Het terrein van de bakkerij werd gedeeltelijk afgezet
In samenwerking met
Omroep Flevoland
NOS Nieuws

Medewerker bakkerij Lelystad na wekenlange zoektocht dood gevonden bij auto

Een medewerker van brood- en banketbakkerij in Lelystad, die wekenlang werd vermist, is maandag dood aangetroffen achter zijn auto op het terrein van de bakkerij.

Er werd ruim drie weken gezocht naar Olaf Roelofsen (59). Volgens de politie is de man een natuurlijke dood gestorven. "We hebben hier met elkaar een potje zitten janken", zegt bakker Joost Prins bij Omroep Flevoland.

Het was Prins zelf die alarm sloeg, toen Roelofsen op maandag 27 november niet op zijn werk verscheen. Hij omschrijft hem als een "rustige, stille man" die al 22 jaar in dienst was. "Normaal gesproken is hij hier 's ochtends om 05.00 uur. Wij beginnen om 05.30 uur."

Gelijk groot alarm

Prins: "Bij een andere werknemer zou je denken dat hij zich heeft verslapen of ziek is, maar deze man gebeurde dat nooit. Daarom was het voor mij gelijk groot alarm." De bakker deed een melding bij de politie en reed zelf naar het huis van Roelofsen. Daar hoorde hij dat de medewerker nog wel thuis was geweest, nadat hij een nachtdienst had gedraaid in de nacht van vrijdag op zaterdag.

Samen met de politie zette de familie een zoekactie op, onder meer via een Facebookpagina. Vanaf begin december werden ook speurhonden van de stichting Signi ingezet.

Achter zijn auto

Het was uiteindelijk een medewerker van de bakkerij die Roelofsens lichaam vond achter diens auto, op een relatief afgelegen stuk van het terrein van de bakkerij.

De politie begon meteen een onderzoek, waarbij een deel van het terrein en pand werden afgezet. Nog diezelfde dag zei een politiewoordvoerder dat het onderzoek was afgerond en dat een natuurlijke dood was vastgesteld. De familie van Roelofsen schreef maandag op Facebook dat een misdrijf of suïcide is uitgesloten door de arts.

Samen verlies verwerken

Het ergert bakker Joost Prins dat er volop werd gespeculeerd over de dood van zijn werknemer. "Conclusies trekken terwijl mensen totaal niet weten wat de situatie is, dan denk ik hou alsjeblieft gewoon je mond en heb een beetje respect voor het overlijden van iemand en het rouwen van anderen."

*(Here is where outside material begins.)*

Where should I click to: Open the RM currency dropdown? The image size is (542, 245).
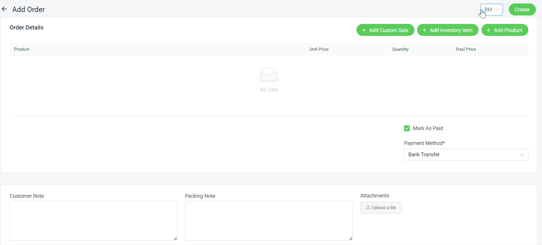click(491, 10)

De vindplaats op zijn terrein wordt volgens Prins zelden gebruikt. "Daar komen wij nooit. Hooguit één of twee keer per jaar." Het is voor hem gissen hoe lang Roelofsen op het terrein heeft gelegen.

De bakker en zijn medewerkers zijn weer aan het werk. "Want dat geeft toch de meeste afleiding", zegt Prins. "Maar dan zie je een medewerker met een traan in zijn ogen. Dan schiet het toch weer door je hoofd."